Research into throwing injuries in young athletes has led to age-based recommendations for pitch limits.

Pitchers may require a second procedure after recovering from a first surgery. From 1999 to 2015, 39 major league pitchers had a "revision" - a second Tommy John surgery, with an average of about 5 years between the first and second surgeries. The need for a second UCL reconstruction in major league pitchers is an important factor in the duration of their contracts.

== Risks ==
There is a risk of damage to the ulnar nerve.

=== Misconceptions ===

Some baseball pitchers believe that they can throw harder after ulnar collateral ligament reconstruction than they could beforehand. As a result, orthopedic surgeons have reported that parents of young pitchers have asked them to perform the procedure on their uninjured sons in the hope that it will increase performance. However, many people, including Frank Jobe, believe that any post-surgical increases in performance are most likely the result of the increased stability of the elbow joint and pitchers' increased attention to their fitness and conditioning. Jobe believed that rather than allowing pitchers to gain speed, the surgery and rehab protocols merely allow pitchers to return to their pre-injury levels of performance.

== Technique ==

=== Reconstruction ===

A surgical incision of 3–4 inch is made near the elbow. Holes to accommodate a replacement graft tendon are drilled in the ulna and humerus bones of the elbow. A harvested tendon, such as the palmaris tendon from the forearm of the same or opposite elbow, the patellar tendon, hamstring, toe extensor or a donor's tendon (allograft), is then woven in a figure-eight pattern through the holes and anchored. The ulnar nerve is usually moved to prevent pain, as scar tissue can apply pressure to the nerve. The procedure is performed on an outpatient basis allowing discharge the same day, with the arm in a splint to protect the repair for the first week. After one week, a brace is employed to protect the reconstruction for about six weeks following surgery.

=== Repair ===

Repair is largely viable in cases of acute UCL avulsion type-injury at the proximal or distal end, with the main benefit of the procedure is reduced rehabilitation time compared to that of UCL reconstruction. Early attempts at UCL repair yielded poor results and were largely abandoned until anchor fixation was improved in 2008.

== Recovery ==

The rehabilitation process following surgery is typically divided into four separate phases.

1. Rehabilitation phase 1 (postoperative weeks zero to three) consists of prevention of stiffness, promotion of healing, and simultaneous protection of the reconstructed graft with a hinged elbow brace
2. The goals of phase 2 (weeks four to eight) are to gain strength and gain full range of movement
3. During phase 3 (weeks nine to 13), the rehabilitation is focused on flexibility and neuromuscular control with a progression toward sports-related activities
4. The progression to a throwing program is made during phase 4 (weeks 14 to 26) for overhead athletes

Full competition throwing is usually permitted at seven to nine months, and pitchers are ready to return to the game at approximately 10 to 18 months.

== Incidence ==

Over two decades preceding 2016, the number of UCLR surgeries increased threefold, a rate that was expected to continue to rise. A 2015 study showed that the rate of UCLR surgery for those aged 15 to 19 was the highest among all age ranges and was increasing by 9% each year.

USA Baseball, Major League Baseball, and Little League Baseball initiated the Pitch Smart program designed to lower the risk of elbow injuries in adolescent pitchers. The main risk factors for elbow injury from overhand throwing are the number of pitches per game, innings pitched per season, months pitched per year and poor pitching biomechanics that may increase torque and force on the elbow.

[Collected data]
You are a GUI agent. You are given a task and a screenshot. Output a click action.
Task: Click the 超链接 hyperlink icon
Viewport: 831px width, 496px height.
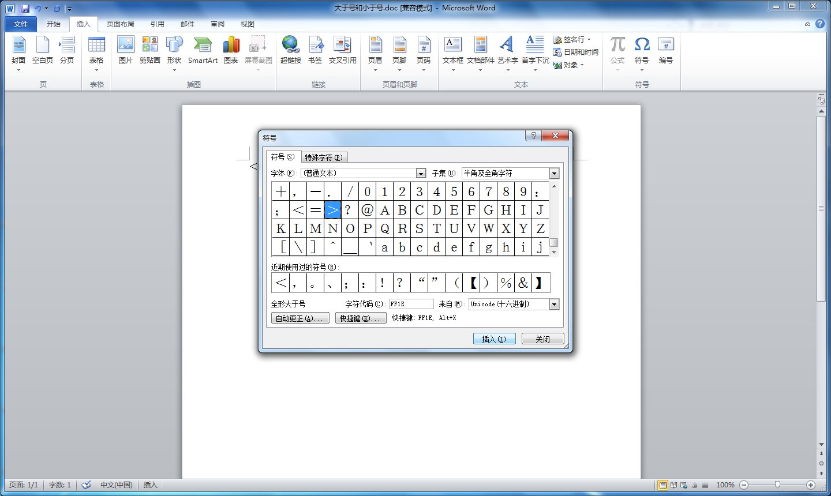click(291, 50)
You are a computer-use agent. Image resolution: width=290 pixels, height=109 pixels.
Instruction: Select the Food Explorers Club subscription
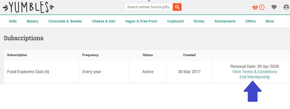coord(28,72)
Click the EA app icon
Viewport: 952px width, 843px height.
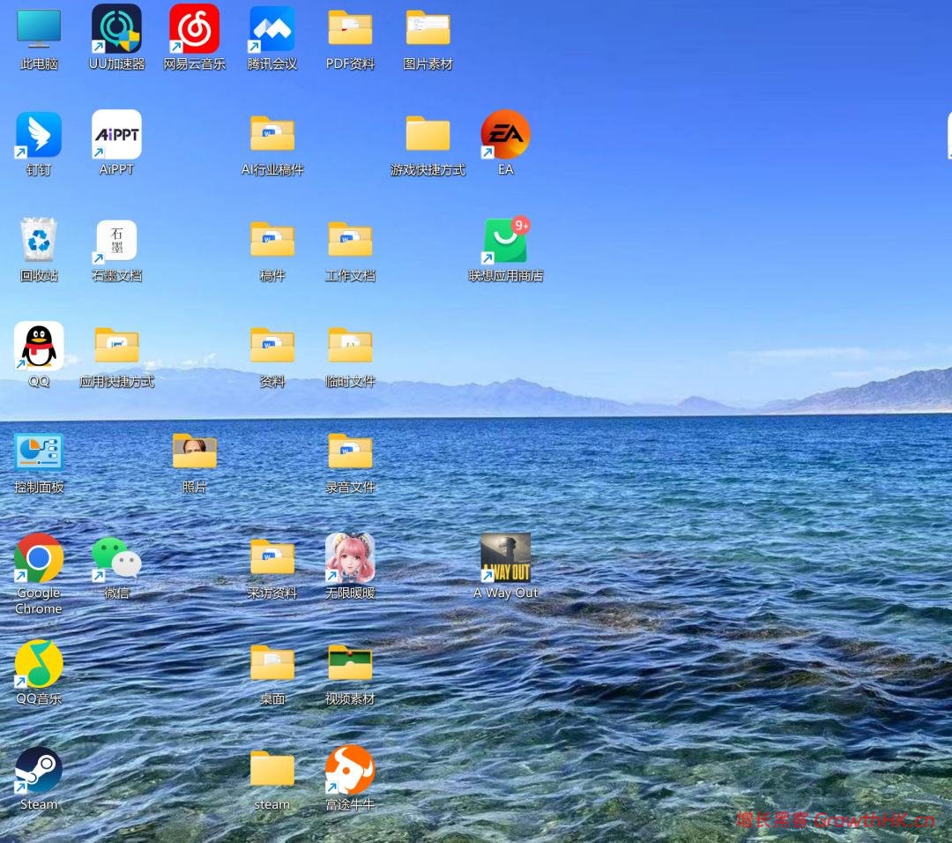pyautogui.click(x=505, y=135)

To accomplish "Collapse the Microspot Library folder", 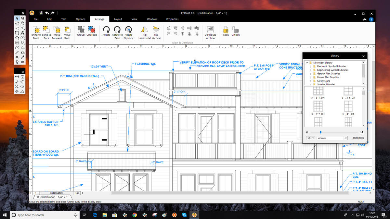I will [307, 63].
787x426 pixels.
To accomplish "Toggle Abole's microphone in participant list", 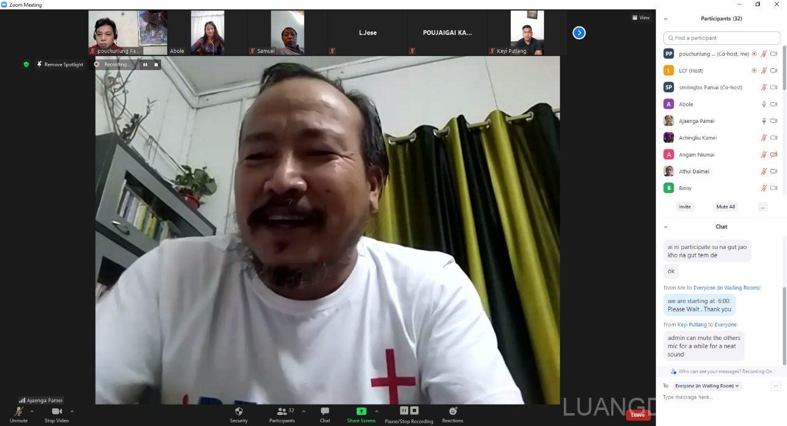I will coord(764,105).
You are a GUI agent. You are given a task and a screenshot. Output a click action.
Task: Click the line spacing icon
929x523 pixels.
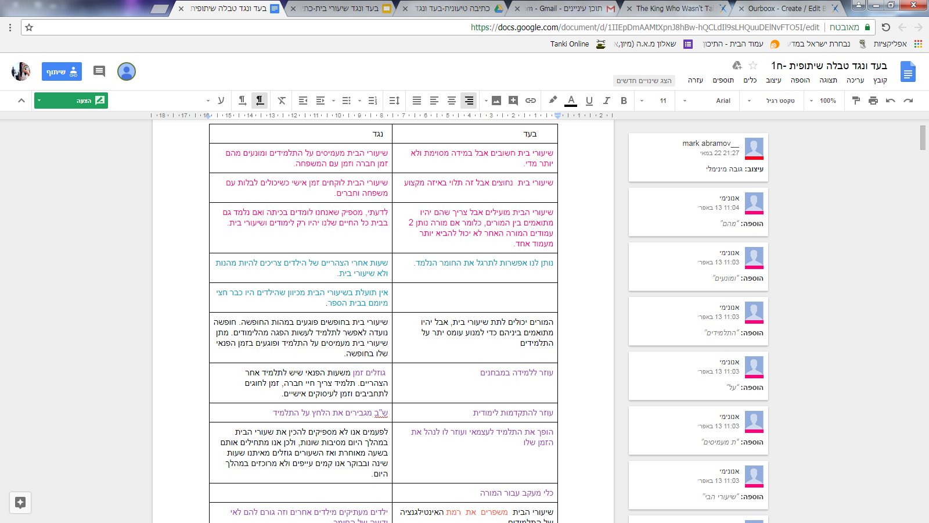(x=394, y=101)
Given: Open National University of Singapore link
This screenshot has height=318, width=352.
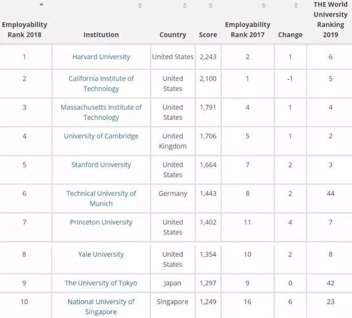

_Task description_:
Please copy word for word the part of the passage on elbow ligament surgery starting at "USA Baseball, Major" and ending at "on the elbow.".

_Task solution_:
USA Baseball, Major League Baseball, and Little League Baseball initiated the Pitch Smart program designed to lower the risk of elbow injuries in adolescent pitchers. The main risk factors for elbow injury from overhand throwing are the number of pitches per game, innings pitched per season, months pitched per year and poor pitching biomechanics that may increase torque and force on the elbow.